Gov. Jerry Brown on Saturday signed into law a bill to fund lawyers for unaccompanied minors in immigration proceedings following a surge in the arrival of Central American children on the border.
The legislation appropriates $3 million to qualified nonprofit organizations to help represent the children in deportation proceedings.
Nearly 60,000 unaccompanied children from El Salvador, Guatemala and Honduras have arrived on the U.S.-Mexico border in the last fiscal year, many fleeing gang threats and violence.
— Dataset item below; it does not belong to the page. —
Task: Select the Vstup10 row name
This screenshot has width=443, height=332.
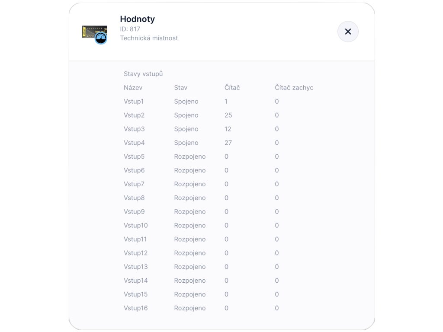Action: click(136, 226)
Federal government data shows more than 4,600 of the children have been sent to live with sponsors inCalifornia.
State Senator Ricardo Lara, chair of the Latino Legislative Caucus, welcomed the signing of the bill into law.
"Deportation for some of these kids is tantamount to a virtual death sentence so it's important that they have access to the adequate legal representation," Lara said in a statement.
Immigrant advocates have been ramping up efforts to recruit more volunteer lawyers to take on the children's cases, noting most unaccompanied minors don't have attorneys.
Brown also signed legislation to clarify the role of state courts in making findings to let unaccompanied minors apply for a federal government program that awards green cards to abused and abandoned children.
Some of the children who recently arrived on the border will apply for special immigrant juvenile status, while others may seek asylum.
This story has been updated.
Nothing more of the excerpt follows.